Data items:
:::
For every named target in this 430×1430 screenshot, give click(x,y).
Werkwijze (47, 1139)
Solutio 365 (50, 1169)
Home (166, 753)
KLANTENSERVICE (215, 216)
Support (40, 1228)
:::
* _PROBLEM DETAILS_: Transcribe all entries word for word.

* _EXERCISE RESPONSE_:
For every named target in this 430×1430 screenshot, give click(x,y).
Werkwijze (47, 1139)
Solutio 365 (50, 1169)
Home (166, 753)
KLANTENSERVICE (215, 216)
Support (40, 1228)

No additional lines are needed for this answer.